WildfiresPilot

This project is an extension to GBDX Notebook Post-Fire Damage Assessment from High Resolution Imagery. This project will provide the following:

Segment image of wildfire and convert to geojson
Script to convert geojson to features for RandomForestClassifier
Script to train the RandomForestClassifier and optionally use hyperparameter tuning

Getting Started

To start, you will need to install Anaconda for Python Notebook with GBDXtools virtualenv or you can work in GBDX Notebooks.

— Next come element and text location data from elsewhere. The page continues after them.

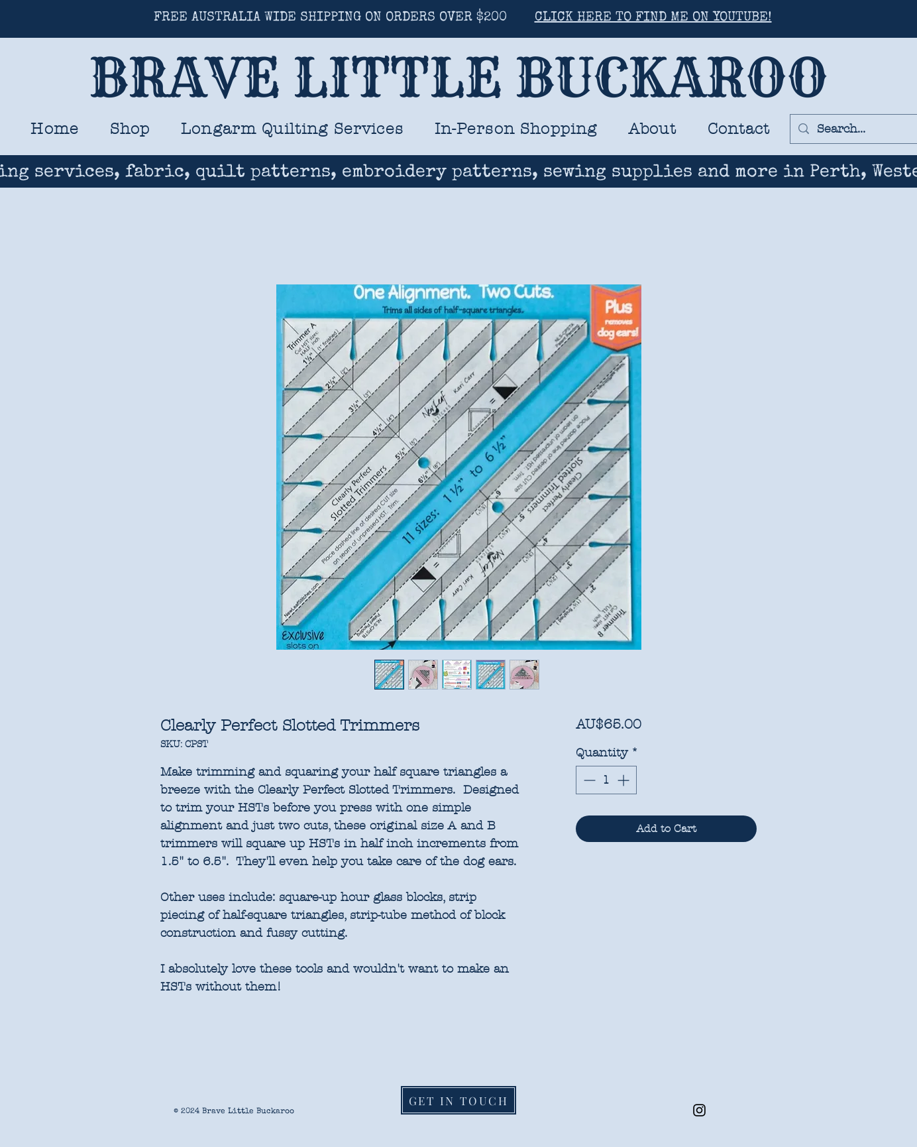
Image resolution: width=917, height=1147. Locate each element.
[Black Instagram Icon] (699, 1110)
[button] (292, 129)
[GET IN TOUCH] (458, 1100)
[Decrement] (588, 780)
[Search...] (853, 129)
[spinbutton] (606, 780)
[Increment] (624, 780)
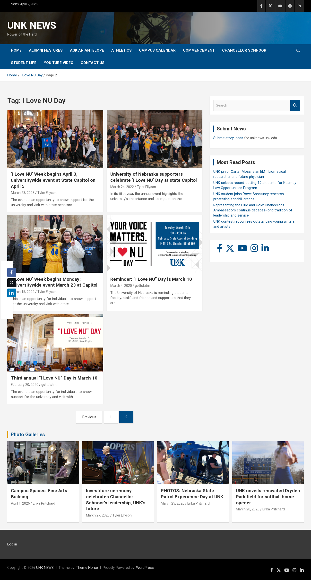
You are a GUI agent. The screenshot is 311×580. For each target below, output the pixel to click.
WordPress (145, 567)
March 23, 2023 (23, 193)
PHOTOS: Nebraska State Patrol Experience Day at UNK (192, 493)
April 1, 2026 (20, 503)
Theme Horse (87, 567)
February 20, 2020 (24, 385)
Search (295, 105)
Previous (89, 417)
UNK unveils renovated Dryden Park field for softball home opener (268, 496)
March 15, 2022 (23, 292)
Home (16, 50)
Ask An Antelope (87, 50)
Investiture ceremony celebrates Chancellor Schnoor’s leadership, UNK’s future (115, 499)
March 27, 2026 (98, 515)
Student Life (23, 63)
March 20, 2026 (247, 509)
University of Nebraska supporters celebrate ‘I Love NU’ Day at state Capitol (153, 177)
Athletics (121, 50)
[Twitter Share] (11, 282)
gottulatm (142, 286)
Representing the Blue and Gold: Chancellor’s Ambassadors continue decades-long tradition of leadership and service (252, 210)
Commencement (199, 50)
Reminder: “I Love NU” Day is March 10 (151, 279)
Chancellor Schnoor (244, 50)
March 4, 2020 (121, 286)
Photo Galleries (28, 434)
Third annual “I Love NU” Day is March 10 (54, 378)
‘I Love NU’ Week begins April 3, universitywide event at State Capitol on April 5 (53, 180)
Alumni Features (46, 50)
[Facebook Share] (11, 272)
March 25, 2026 (172, 503)
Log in (12, 544)
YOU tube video (58, 63)
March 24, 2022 (122, 187)
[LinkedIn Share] (11, 293)
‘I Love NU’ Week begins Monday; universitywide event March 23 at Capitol (54, 282)
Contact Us (92, 63)
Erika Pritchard (44, 503)
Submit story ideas (228, 138)
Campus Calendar (157, 50)
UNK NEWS (31, 25)
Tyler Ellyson (47, 193)
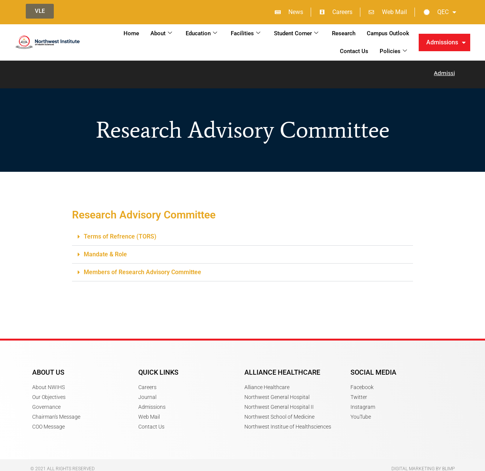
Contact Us (354, 51)
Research (343, 33)
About (161, 33)
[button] (242, 232)
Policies (393, 51)
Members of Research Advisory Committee (142, 267)
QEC (440, 12)
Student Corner (296, 33)
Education (201, 33)
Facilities (245, 33)
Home (131, 33)
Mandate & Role (105, 249)
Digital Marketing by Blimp (423, 464)
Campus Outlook (388, 33)
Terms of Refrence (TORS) (120, 232)
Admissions (446, 42)
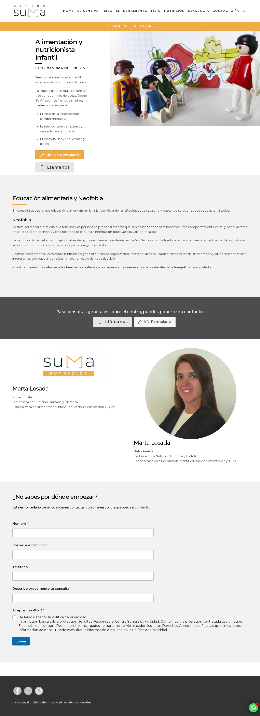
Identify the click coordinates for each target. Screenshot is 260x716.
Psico (107, 11)
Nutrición (174, 11)
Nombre (20, 523)
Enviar (21, 641)
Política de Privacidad (46, 702)
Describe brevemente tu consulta (40, 589)
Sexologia (198, 11)
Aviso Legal (20, 702)
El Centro (87, 11)
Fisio (156, 11)
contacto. (142, 507)
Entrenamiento (132, 11)
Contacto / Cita (229, 11)
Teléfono (20, 567)
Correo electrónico (29, 545)
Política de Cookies (78, 702)
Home (68, 11)
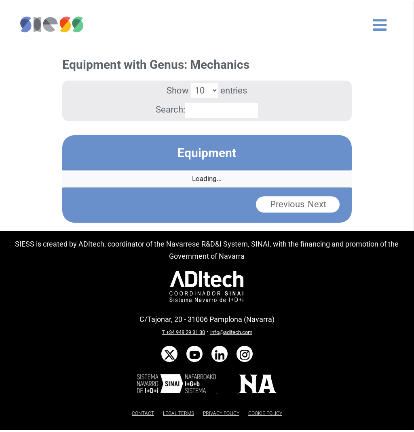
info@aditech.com (231, 332)
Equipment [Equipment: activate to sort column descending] (206, 153)
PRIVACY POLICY (221, 413)
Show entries (207, 90)
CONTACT (143, 413)
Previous (287, 204)
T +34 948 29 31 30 (183, 332)
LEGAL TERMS (178, 413)
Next (317, 204)
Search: (207, 109)
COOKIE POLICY (265, 413)
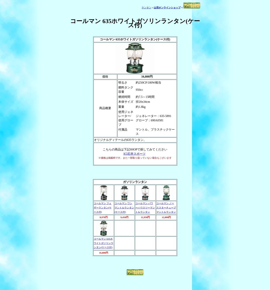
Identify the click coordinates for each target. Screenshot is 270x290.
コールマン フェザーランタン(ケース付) (103, 207)
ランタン (146, 7)
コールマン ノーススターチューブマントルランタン (166, 207)
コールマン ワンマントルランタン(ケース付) (124, 207)
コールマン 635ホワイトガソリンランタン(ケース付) (103, 243)
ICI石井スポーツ (135, 153)
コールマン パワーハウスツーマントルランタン (145, 207)
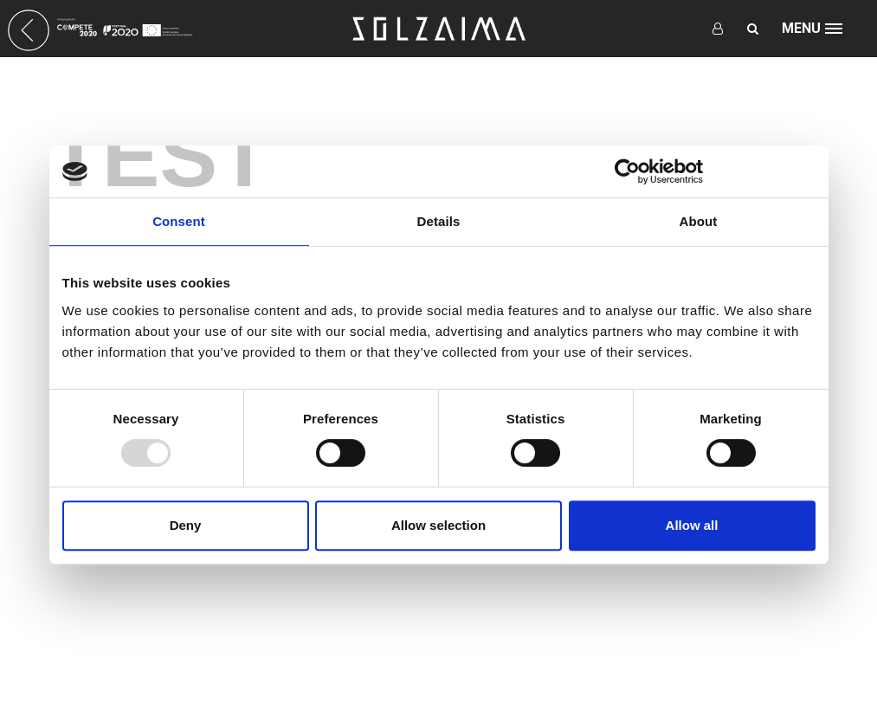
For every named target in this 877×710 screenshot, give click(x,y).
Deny (186, 525)
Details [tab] (439, 221)
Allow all (692, 525)
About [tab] (699, 221)
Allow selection (438, 525)
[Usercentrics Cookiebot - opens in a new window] (627, 171)
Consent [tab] (178, 221)
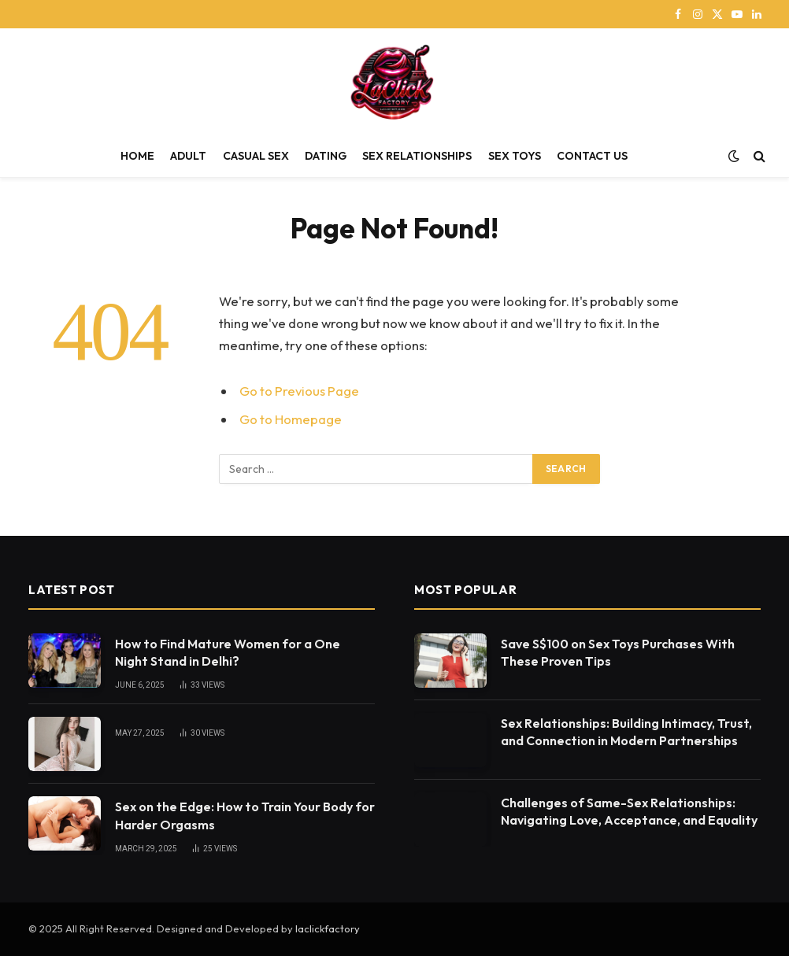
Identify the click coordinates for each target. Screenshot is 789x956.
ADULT (188, 156)
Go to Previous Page (299, 390)
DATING (325, 156)
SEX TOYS (514, 156)
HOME (137, 156)
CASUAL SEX (256, 156)
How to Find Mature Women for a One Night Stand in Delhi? (227, 653)
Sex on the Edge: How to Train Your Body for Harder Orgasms (245, 815)
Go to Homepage (290, 419)
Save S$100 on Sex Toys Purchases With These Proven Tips (618, 653)
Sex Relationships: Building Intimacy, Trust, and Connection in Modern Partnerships (626, 732)
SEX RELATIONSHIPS (417, 156)
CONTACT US (592, 156)
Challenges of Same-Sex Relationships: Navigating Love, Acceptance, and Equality (629, 812)
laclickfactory (327, 928)
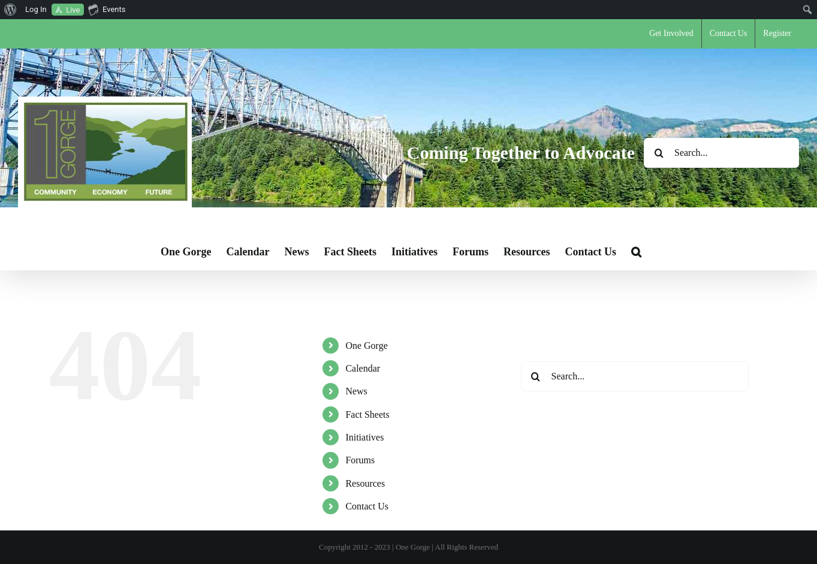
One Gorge (366, 345)
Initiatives (364, 437)
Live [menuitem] (73, 9)
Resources (365, 483)
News (356, 391)
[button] (636, 252)
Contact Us (366, 506)
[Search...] (721, 153)
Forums (360, 460)
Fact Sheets (367, 414)
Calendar (362, 368)
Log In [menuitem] (36, 9)
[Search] (659, 153)
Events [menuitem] (106, 9)
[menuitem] (10, 9)
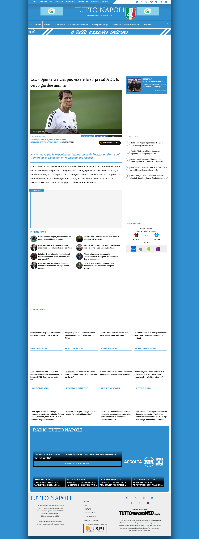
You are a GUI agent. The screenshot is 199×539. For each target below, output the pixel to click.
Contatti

To find how to set up gbdxtools locally follow this link: https://github.com/GeoBigData/gbdx-training/tree/master/gbdxtools_module

I also recommend the following:

Python 2.7.15
Pycharm or preferred IDE
QGIS 2.18 or your preferred GIS software
IDAHO Layer QGIS Plugin

Creating Geojsons

Follow my Python Notebook Creating segmented geojson to see how this is done. You may run through it and try out your own CatalogImage.

This Notebook will give you multiple geojsons, so before heading to next steps, run this with the script Combine_geojsons.py to combine geojsons to one.

python Combine_geojsons.py <directory_path_to_geojsons>

After you have created the geojson, you can optionally view it in QGIS and edit the file to your needs. Relabel polygons as necessary. Use the IDAHO Layer QGIS Plugin to view the geojson layer on the TMS of your wildfire. To find your IDAHO layer check out this link and search for your CatlogImage: https://idaho.geobigdata.io/.

Convert Geojson to Features

This script is used to take the labelled geojson and convert to Numpy array containing the dataset of RSI features. You can also give it a zipped geojson if your remote repository doesn't have capacity for the raw geojson data. The Numpy arrays will be saved out to your specified output directory.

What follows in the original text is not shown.